I assumed you meant the speed after the collision. Of course, before the collision the speed of the snowball isn't zero.

The momentum before equals the momentum after. (Assuming the tree is not attached to the Earth and is free to slide, as if on ice.) Of course, since the mass of the tree >> the mass of the snowball, the speed of both after the collision is approximately zero. So what? Exactly zero? No. Total mass X final speed = mass of snowball X initial speed.

 

[Zula110100100]

Mtree >> msnowball

Now we have

Mtreevtree + msnowballvsnowball = (Mtree + msnowball)v'But

0 + msnowballvsnowball = (Mtree + msnowball)v'

0 + msnowballvsnowball = (Mtree)v'

For Mtree >> msnowball

So isn't the answer that m_snowballv_snowball ≈ (Mtree)v' ? or is = correct?

 

[sophiecentaur]

I don't understand how anyone would think that elastic or inelastic collision is something to do with the relative masses or speeds. It's entirely to do with the construction of the objects. A ball bearing hitting the steel plate on the front of an Express train is a pretty well 100% elastic collision. Two equal masses of rice pudding coming together are an inelastic collision. A (real) duck and a truck is inelastic. Two ball bearings colliding is elastic. Need I go further?
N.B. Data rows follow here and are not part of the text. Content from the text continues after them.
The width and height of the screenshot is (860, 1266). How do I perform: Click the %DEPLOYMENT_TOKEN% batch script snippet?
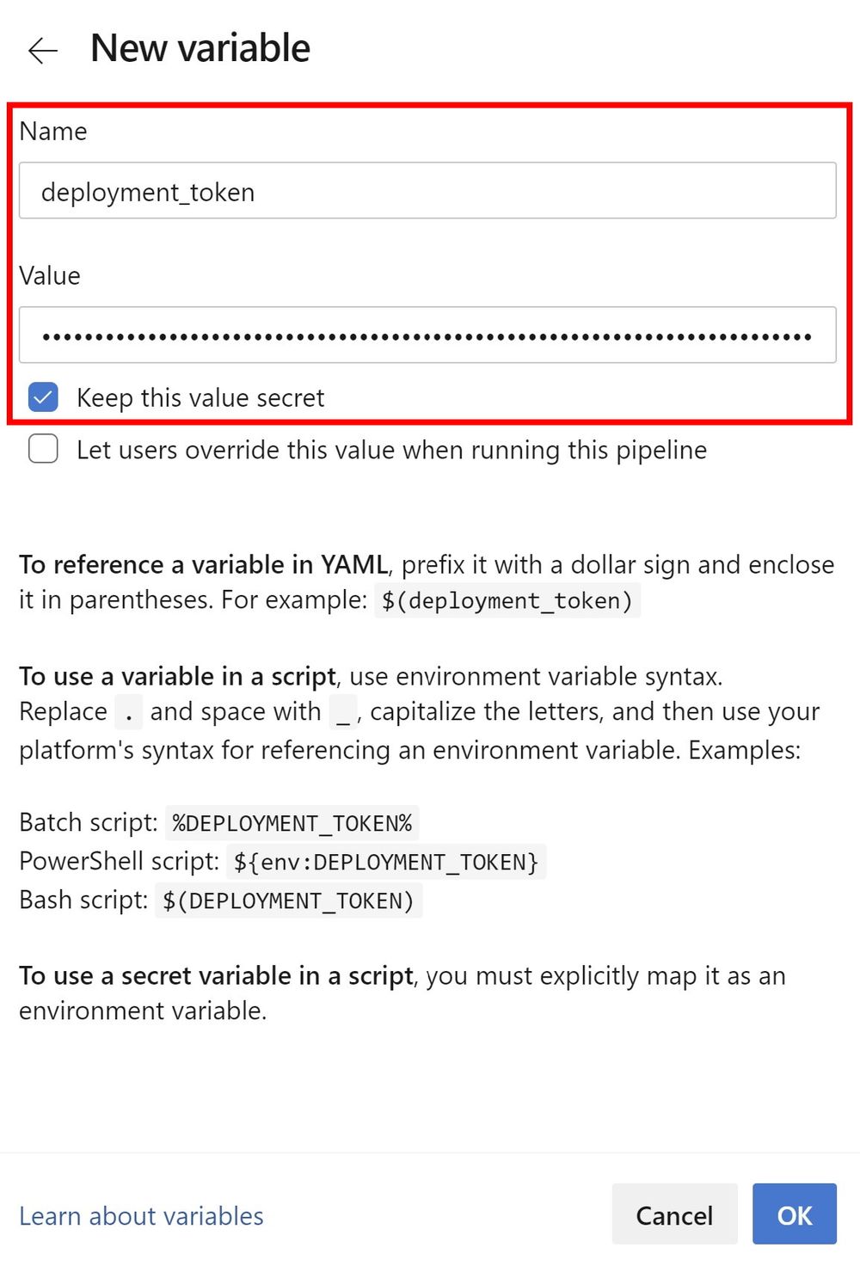point(292,823)
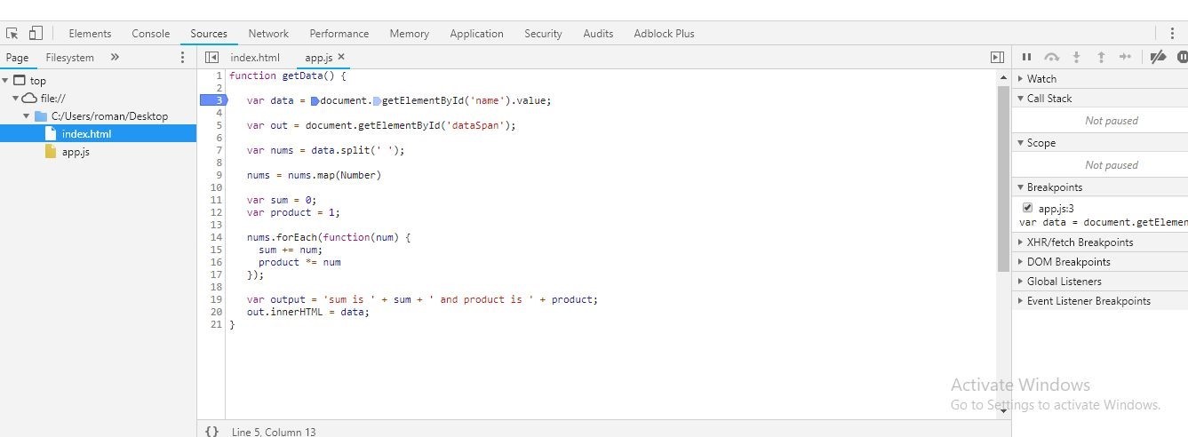Click the code editor vertical scrollbar
The height and width of the screenshot is (437, 1188).
pyautogui.click(x=1003, y=178)
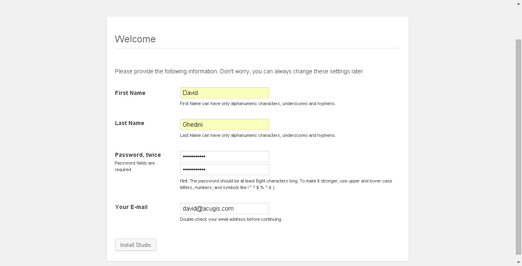This screenshot has width=522, height=266.
Task: Click the "Double-check your email address" note
Action: coord(231,219)
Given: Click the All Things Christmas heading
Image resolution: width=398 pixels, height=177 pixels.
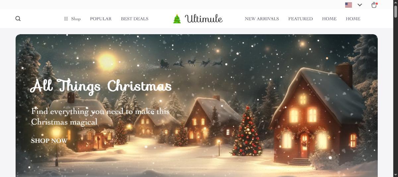Looking at the screenshot, I should [x=101, y=86].
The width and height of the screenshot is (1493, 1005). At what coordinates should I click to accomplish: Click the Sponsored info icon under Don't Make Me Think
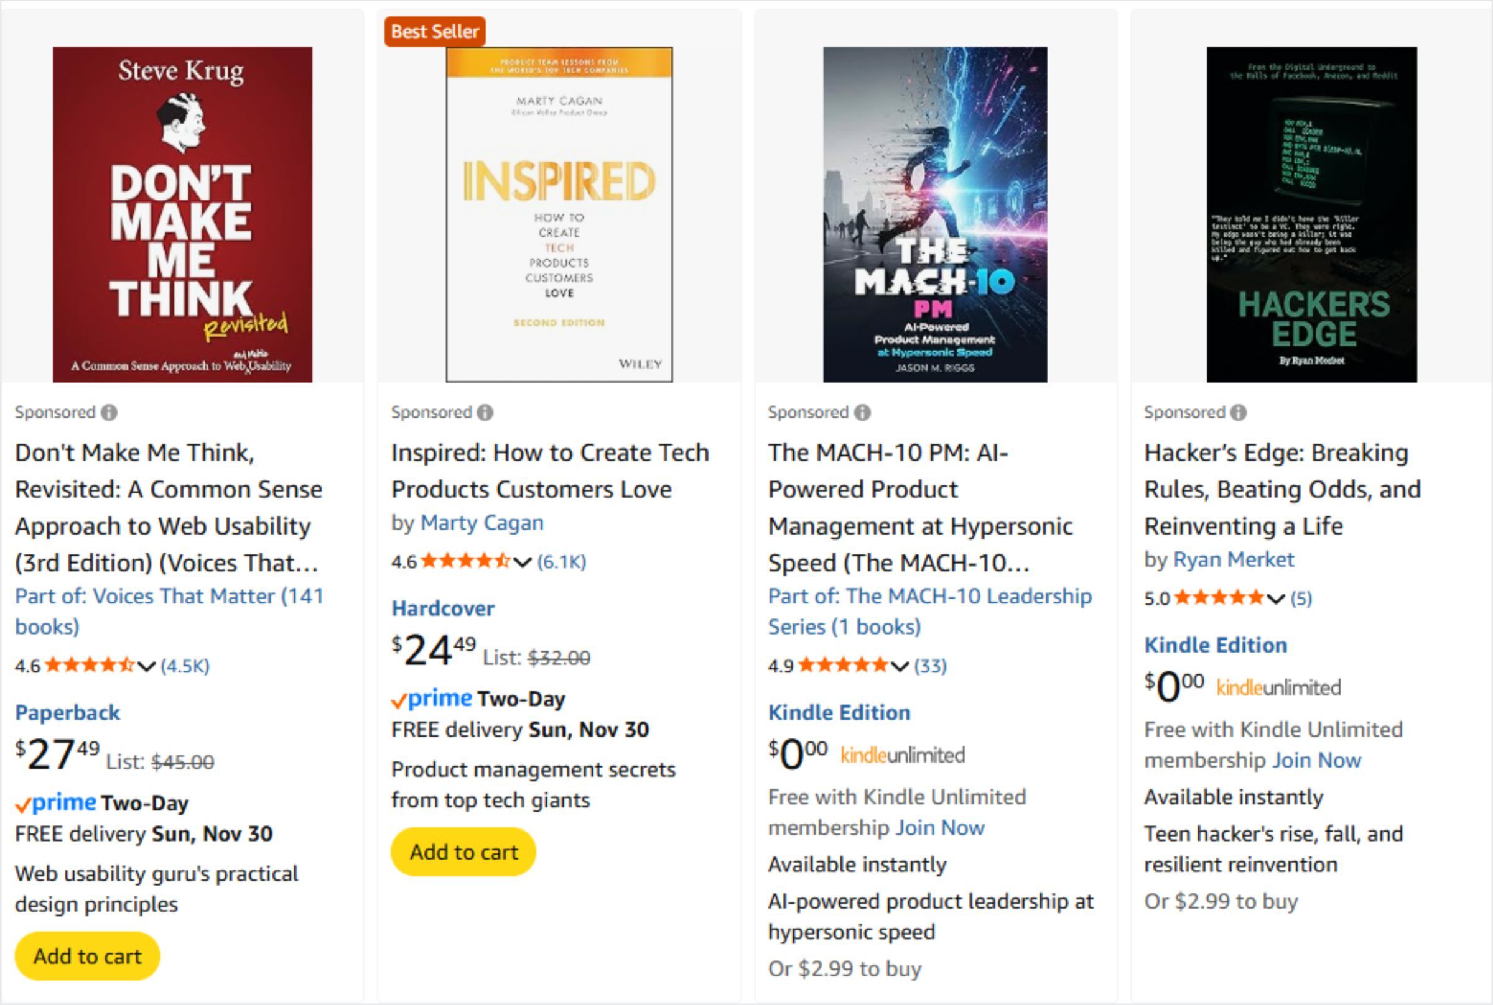coord(109,413)
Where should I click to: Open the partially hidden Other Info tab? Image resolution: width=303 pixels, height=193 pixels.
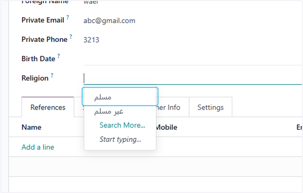click(172, 107)
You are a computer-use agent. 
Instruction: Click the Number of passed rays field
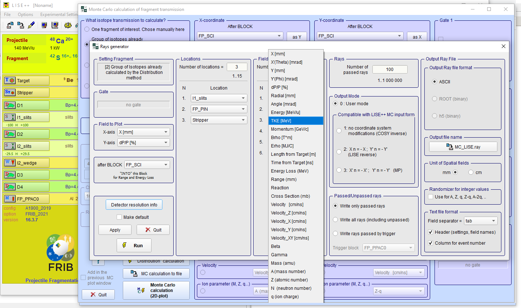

Also, it is pointless trying to find errors in the Momentum Conservation law. The law refers to the total system involved and always applies; you just have to take everything relevant into account if you want to apply the Law. When a 1kg duck hits a massive truck, which is freewheeling over the ground, it is only the masses of duck and truck that need to be taken into consideration for that collision. If the truck is exerting significant force on the Earth's surface (e.g. driving), the mass (or moment of inertia) of the Earth becomes, strictly speaking, part of the calculation. There is a tiny change in the Earth's rotation - as there was when the truck was initially accelerating - when anything happens to the truck. At the end of the process, the Earth will still be rotating at the same rate.
The fact is that in collisions, any change in the Earths motion will be insignificant. If there is an elastic collision then the small colliding object will have its velocity of approach reversed.

When I learned about 'Dynamics' we were taught about the Coefficient of Restitution. This was the ratio of speed of separation after to the speed of approach before collision. This can be used to calculate what will happen in partly elastic collisions (very common events). You could set up equations for Momentum Conservation and for velocities before and after and find out what would happen as a result of a collision. This Coefficient is not easy to measure and it will often depend upon the actual speeds and masses involved (most objects do not behave linearly) but it provided hours of 'fun' for us.